• Directions
Look for "Library" in the material below and show each line that contains it.

• Records provided

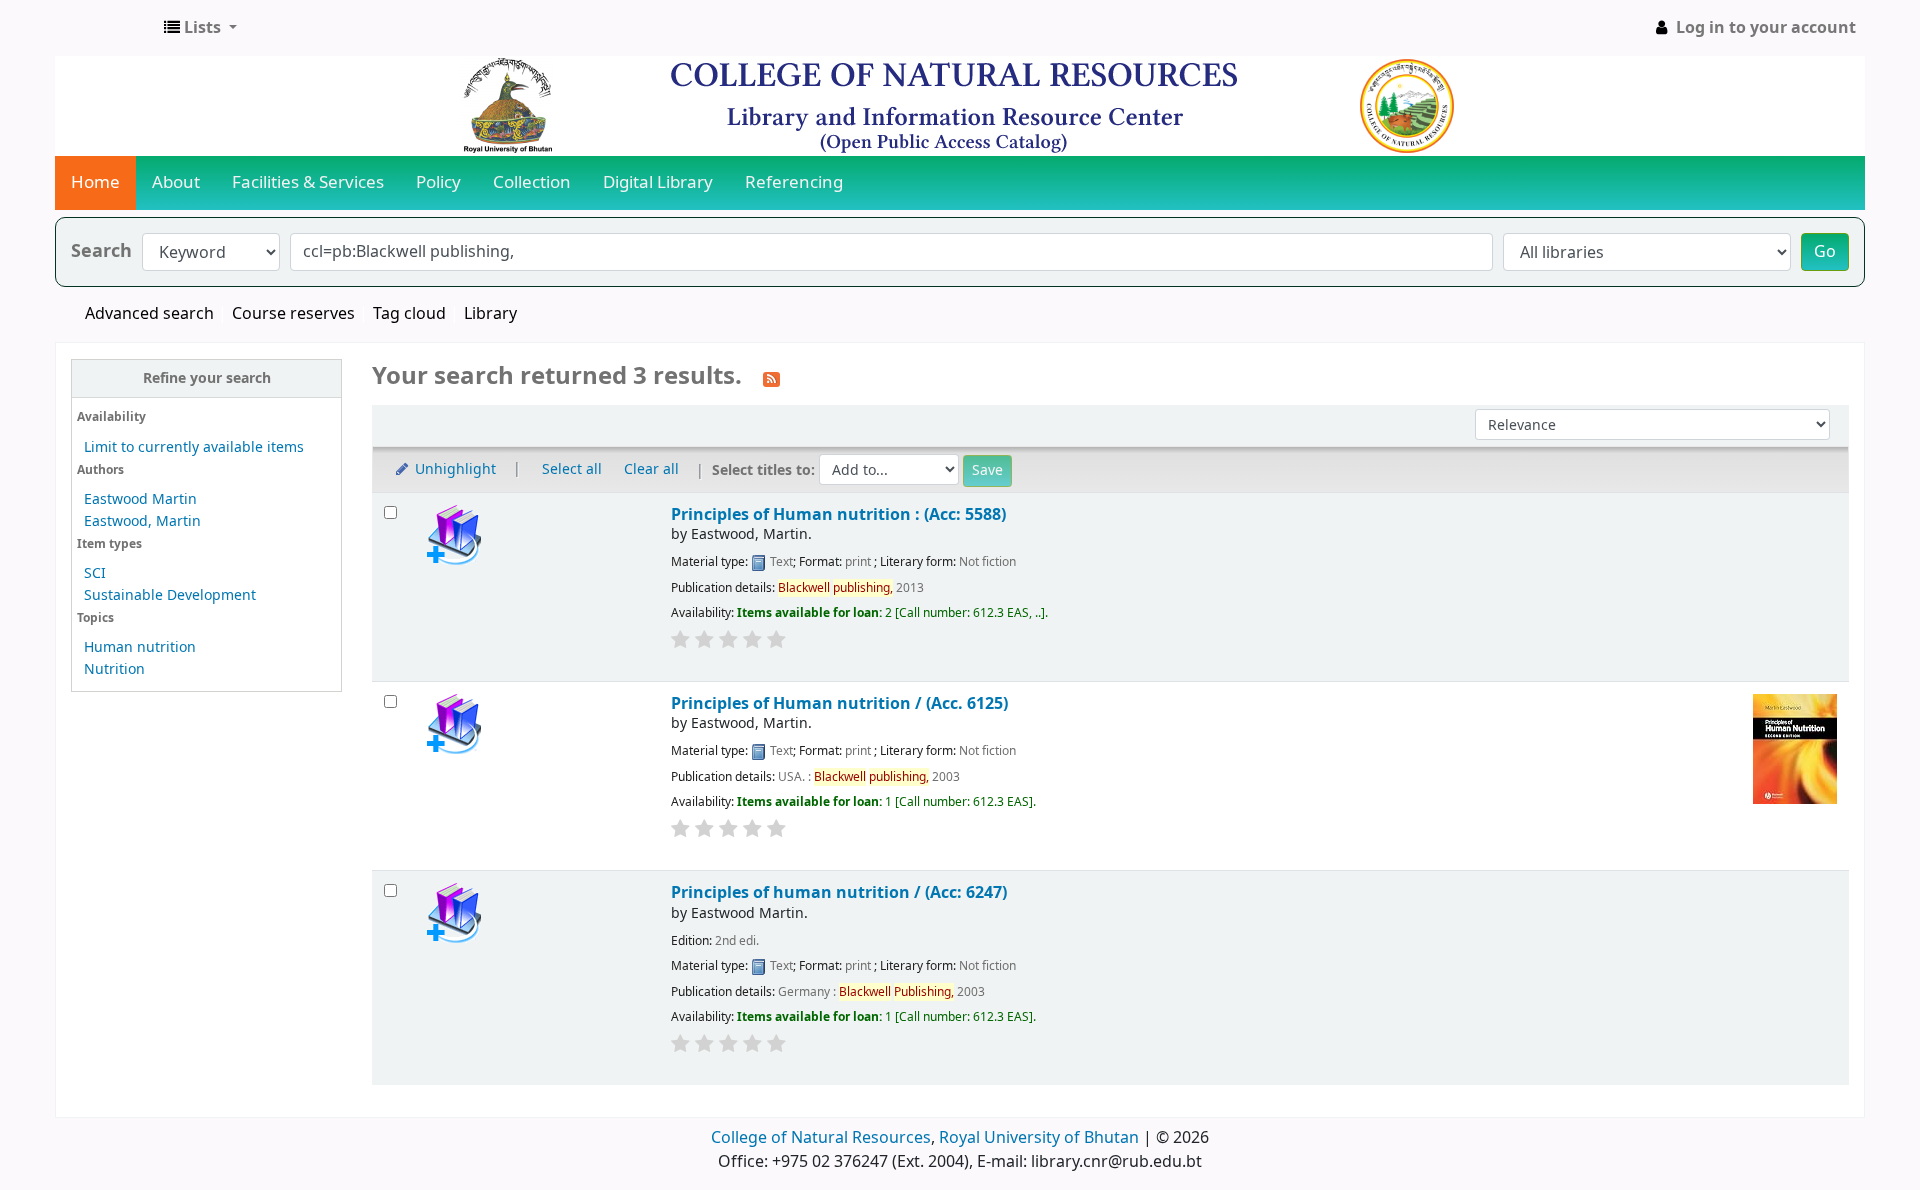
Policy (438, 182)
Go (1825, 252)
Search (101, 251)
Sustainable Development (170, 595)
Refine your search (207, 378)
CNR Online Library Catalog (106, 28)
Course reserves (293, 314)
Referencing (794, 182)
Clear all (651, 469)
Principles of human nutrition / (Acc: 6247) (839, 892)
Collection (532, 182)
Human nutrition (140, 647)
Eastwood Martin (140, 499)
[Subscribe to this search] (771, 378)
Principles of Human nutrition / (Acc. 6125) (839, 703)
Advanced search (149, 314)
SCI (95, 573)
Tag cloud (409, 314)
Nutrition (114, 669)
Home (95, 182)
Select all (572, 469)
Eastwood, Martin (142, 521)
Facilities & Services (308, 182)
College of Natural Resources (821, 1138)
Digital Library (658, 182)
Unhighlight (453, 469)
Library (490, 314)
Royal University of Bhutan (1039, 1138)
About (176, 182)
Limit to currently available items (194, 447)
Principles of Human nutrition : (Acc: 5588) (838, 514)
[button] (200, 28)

• Output for this task
CNR Online Library Catalog (106, 28)
Digital Library (658, 182)
Library (490, 314)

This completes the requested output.